Page extract
<<<<

Followed a simple recipe for beef summer sausage. 80/20 ground beef, 5 lbs. Used Kroger brand "meat tenderizer" (no MSG) along with some basic spices - pepper, red pepper, ground mustard etc. Now, the recipe called for 2.5 tbs of mustard seed. I did not have any so I used 2.5 tbs of ground mustard. Mixed all the spices and tenderizer together and then kneaded into the meat very well. Let sit 24 hrs, kneaded again, sit another 24 hrs. No casings on the meat.

I read a lot of places where you have to keep the temps down (to keep the fat from rendering) and I believe I succeeded there. Filled the water pan with cold water and ice and the first 2 hours temps were below 150. 2 more hours the temps were between 150 and 180, got up to 200 once but not for long.

Pulled the meat and placed in the oven at 170 for several more hours then pulled it out once internal temp got to 150. Wrapped in plastic wrap and threw them in the fridge. Took out today and took a bite and had to wash my mouth out the taste was so bad. I can literally still taste it and it's been a few hours now. Horrible.

The sausages looked great, smelled great, nice and firm just like you'd buy from the store.

Spent hours and hours researching, reading and then of course on the prep and tending to the smoker. If they were a "little off" I wouldn't be so upset but they are inedible to say the least.

Any help would be greatly appreciated! Ps: I feel really stupid already so try and take it easy on me, lol!
post #2 of 19
There's lots of great recipes here. So I would suggest using the search feature and starting with one that looks good. Then modify it to your taste.

>>>>

Entries provided
<<<<

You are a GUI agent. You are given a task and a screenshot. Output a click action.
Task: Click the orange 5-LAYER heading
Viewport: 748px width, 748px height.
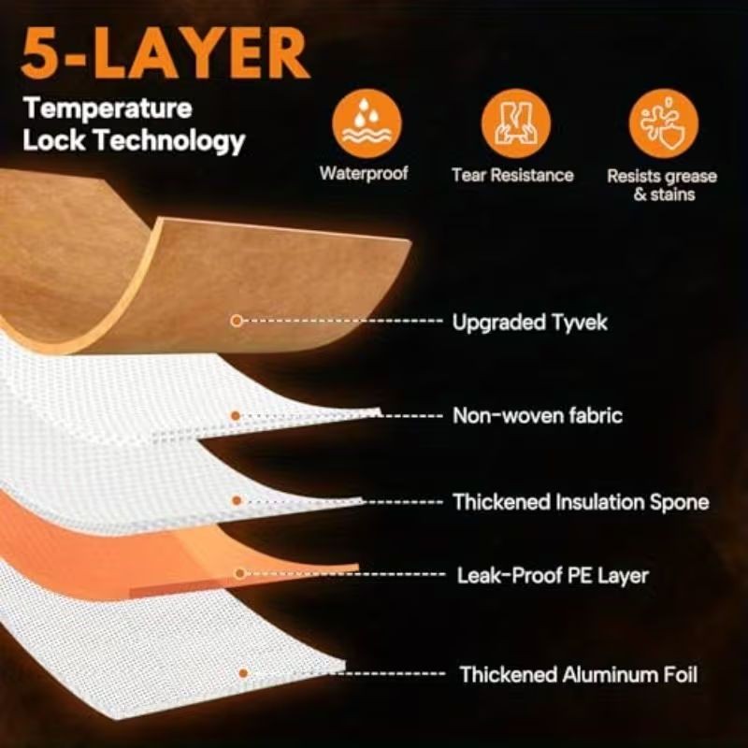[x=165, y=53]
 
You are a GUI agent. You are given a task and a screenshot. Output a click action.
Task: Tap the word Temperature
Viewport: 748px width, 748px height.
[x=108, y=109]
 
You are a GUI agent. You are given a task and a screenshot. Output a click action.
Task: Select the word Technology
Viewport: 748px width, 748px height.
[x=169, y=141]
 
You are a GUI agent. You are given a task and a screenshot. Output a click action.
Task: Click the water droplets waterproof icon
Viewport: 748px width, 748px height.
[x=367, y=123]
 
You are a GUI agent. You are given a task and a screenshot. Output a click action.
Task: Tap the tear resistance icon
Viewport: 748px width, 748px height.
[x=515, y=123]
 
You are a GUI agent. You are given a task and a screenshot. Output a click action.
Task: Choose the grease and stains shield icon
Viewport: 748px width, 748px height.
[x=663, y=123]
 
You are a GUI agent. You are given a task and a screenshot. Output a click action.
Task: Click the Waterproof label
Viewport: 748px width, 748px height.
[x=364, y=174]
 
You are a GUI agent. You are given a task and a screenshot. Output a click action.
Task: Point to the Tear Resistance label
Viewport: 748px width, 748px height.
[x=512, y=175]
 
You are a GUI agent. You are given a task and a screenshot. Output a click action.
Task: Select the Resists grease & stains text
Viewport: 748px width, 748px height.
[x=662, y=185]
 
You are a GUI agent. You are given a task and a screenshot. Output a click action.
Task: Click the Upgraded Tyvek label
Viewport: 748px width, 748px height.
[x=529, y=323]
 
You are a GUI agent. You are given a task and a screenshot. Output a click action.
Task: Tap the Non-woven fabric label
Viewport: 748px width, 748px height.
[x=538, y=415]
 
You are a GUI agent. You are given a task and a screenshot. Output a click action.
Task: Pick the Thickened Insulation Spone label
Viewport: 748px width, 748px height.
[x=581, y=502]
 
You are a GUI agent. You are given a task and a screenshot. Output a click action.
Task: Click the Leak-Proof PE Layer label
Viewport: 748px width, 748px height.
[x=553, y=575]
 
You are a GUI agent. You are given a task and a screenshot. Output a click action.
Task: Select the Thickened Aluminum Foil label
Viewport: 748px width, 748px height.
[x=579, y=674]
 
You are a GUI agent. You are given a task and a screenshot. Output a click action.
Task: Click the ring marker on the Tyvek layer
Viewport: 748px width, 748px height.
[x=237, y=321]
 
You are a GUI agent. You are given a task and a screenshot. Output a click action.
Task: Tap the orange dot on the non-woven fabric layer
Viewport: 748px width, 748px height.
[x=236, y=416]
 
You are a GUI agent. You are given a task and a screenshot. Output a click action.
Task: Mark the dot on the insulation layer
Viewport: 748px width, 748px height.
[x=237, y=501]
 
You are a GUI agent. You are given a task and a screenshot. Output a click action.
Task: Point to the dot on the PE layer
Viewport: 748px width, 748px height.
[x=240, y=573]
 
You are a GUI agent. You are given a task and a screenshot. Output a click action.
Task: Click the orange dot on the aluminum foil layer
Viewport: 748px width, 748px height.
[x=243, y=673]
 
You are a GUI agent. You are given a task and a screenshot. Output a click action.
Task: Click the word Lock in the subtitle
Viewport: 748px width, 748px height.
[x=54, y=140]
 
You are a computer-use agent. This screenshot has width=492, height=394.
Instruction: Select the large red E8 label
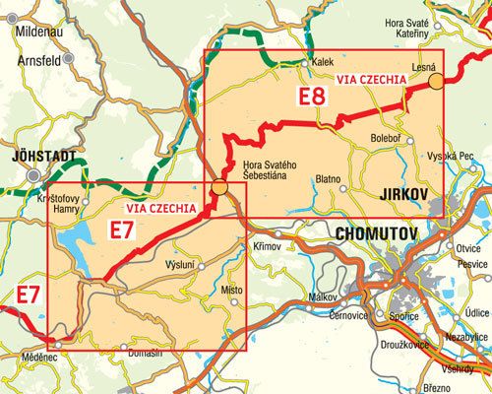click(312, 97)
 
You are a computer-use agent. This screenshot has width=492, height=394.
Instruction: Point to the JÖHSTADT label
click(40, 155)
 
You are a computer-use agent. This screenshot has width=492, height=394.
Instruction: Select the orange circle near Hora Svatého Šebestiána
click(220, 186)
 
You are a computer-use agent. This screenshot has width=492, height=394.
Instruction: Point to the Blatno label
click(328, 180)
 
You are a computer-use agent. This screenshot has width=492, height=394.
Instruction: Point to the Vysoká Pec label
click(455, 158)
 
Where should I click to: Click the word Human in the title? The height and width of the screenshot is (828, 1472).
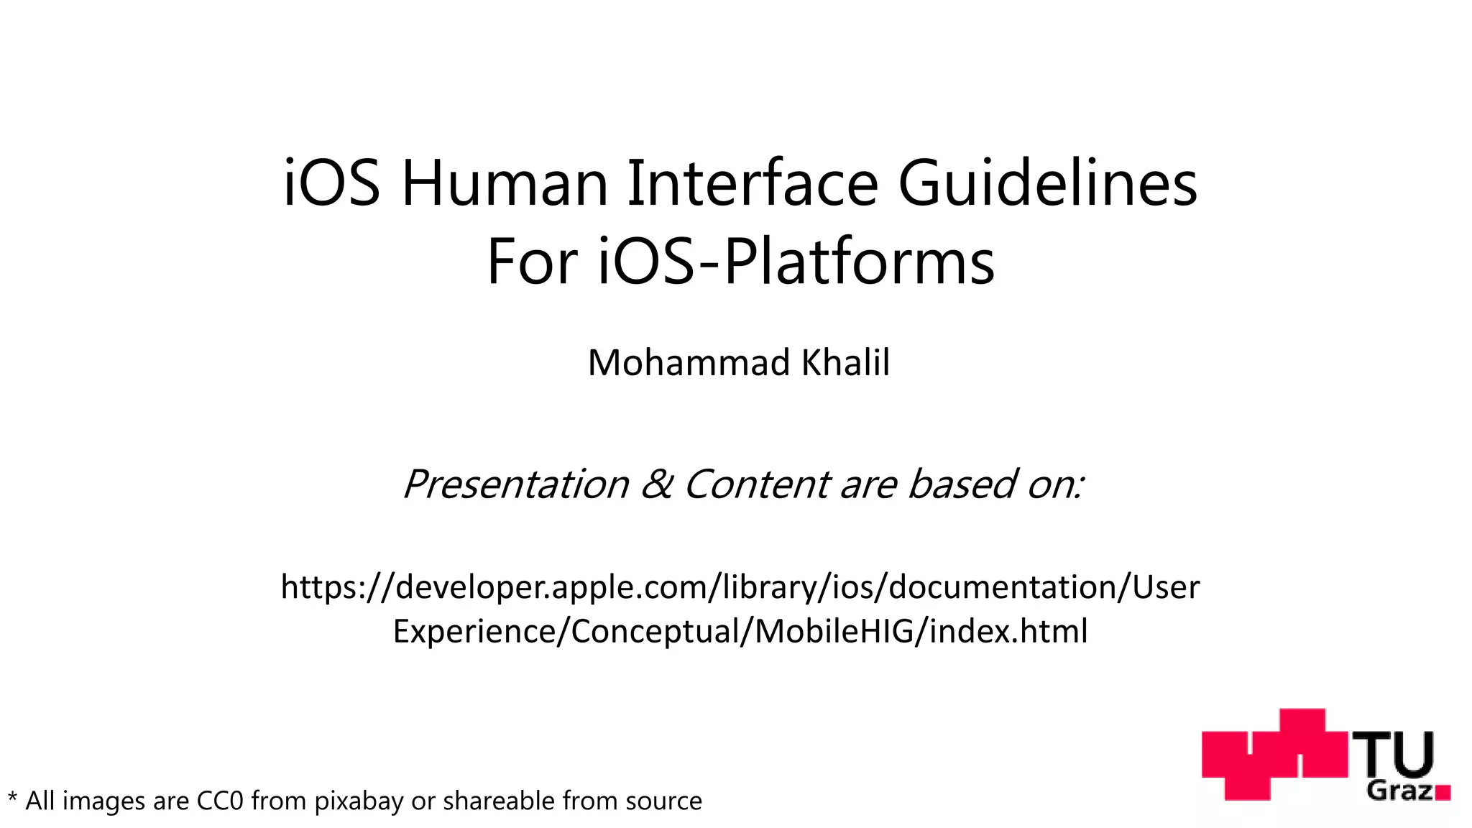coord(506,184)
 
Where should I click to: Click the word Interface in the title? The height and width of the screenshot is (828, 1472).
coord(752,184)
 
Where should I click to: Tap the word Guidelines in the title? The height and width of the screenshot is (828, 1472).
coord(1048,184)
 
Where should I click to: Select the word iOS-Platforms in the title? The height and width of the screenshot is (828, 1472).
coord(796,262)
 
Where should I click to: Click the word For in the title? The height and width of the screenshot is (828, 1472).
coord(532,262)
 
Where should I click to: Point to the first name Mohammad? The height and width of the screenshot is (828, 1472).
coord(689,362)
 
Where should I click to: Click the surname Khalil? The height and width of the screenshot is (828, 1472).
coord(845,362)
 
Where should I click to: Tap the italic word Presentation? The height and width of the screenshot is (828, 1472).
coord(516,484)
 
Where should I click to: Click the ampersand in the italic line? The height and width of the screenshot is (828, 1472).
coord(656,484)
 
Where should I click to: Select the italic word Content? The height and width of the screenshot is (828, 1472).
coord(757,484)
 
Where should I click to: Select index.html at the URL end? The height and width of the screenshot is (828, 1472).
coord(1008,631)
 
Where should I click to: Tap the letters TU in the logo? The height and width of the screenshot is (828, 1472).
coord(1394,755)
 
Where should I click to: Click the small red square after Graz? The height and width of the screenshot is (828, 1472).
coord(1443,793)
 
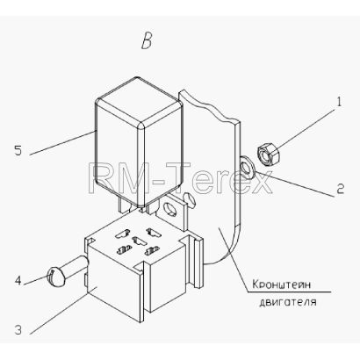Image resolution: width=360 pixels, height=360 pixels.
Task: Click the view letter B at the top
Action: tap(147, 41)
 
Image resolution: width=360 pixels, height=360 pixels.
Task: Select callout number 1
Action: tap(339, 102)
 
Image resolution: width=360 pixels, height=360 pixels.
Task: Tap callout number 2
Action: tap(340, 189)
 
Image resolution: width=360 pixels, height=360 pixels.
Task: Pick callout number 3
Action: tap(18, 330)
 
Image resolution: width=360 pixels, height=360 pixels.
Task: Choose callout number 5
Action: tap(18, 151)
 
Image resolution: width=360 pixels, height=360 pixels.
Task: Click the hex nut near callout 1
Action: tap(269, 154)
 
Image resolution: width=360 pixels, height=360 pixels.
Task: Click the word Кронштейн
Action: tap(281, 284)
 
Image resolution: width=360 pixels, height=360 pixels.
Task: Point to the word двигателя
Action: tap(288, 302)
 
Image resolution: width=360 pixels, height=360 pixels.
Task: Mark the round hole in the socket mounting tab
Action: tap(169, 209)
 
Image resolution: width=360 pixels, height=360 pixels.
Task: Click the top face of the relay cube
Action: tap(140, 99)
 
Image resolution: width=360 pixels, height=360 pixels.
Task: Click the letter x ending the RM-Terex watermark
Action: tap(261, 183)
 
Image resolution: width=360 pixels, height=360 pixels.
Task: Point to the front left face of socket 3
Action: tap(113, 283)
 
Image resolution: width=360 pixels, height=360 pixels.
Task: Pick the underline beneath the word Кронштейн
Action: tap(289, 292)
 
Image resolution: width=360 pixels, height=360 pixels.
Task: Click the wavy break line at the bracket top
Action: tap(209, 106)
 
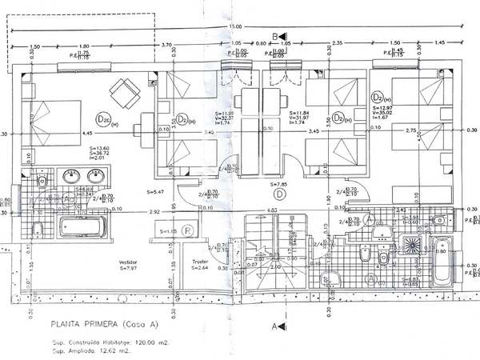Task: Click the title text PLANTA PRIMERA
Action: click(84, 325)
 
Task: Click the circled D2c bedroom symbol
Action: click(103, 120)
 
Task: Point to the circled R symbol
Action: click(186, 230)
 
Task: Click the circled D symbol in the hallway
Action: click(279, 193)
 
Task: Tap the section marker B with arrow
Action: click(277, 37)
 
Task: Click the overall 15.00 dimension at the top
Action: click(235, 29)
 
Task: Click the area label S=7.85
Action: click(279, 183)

>>>>

Job
Extend the forum thread above about the bad-tasting homemade beef summer sausage, picking up after its last sentence.

Final answer
Ground spices and whole spices are different animals and shouldn't be crossed! Two tablespoons of whole, once ground is closer to about 3/4 tablespoons.

You didn't mention using any cure. You really should use cure #1.
post #3 of 19

Yes I think where you went wrong, was replacing the Bottled mustard for the Mustard Seed.   Like dirtsailor2003 said, the spices would not make near that much mustard if ground.

 

yeahthat.gif

post #4 of 19
I would also look at the meat tenderizer........ Dont know why you would put that in there....... You can also try a pre mix seasoning next time. This is some pretty good stuff also http://www.smokingmeatforums.com/t/115702/my-salami-kickoff-to-the-new-year-finished
post #5 of 19
If you were using the meat tenderizer as a cure replacement, then you're lucky it tasted bad.
Any time you smoke sausage with low temps like that you need to have Cure #1 included in the recipe.
post #6 of 19
Thread Starter 

Thanks guys.  I am doing more reading up on cures, etc.  I thought the main purpose of the Tender Quick (as called for in the original recipe, I THOUGHT the main reason for this was to tenderize the meat).  Can Morton's Tender Quick be used instead of Cure #1?

 

Yes, I will do some more reading and researching before attempting again.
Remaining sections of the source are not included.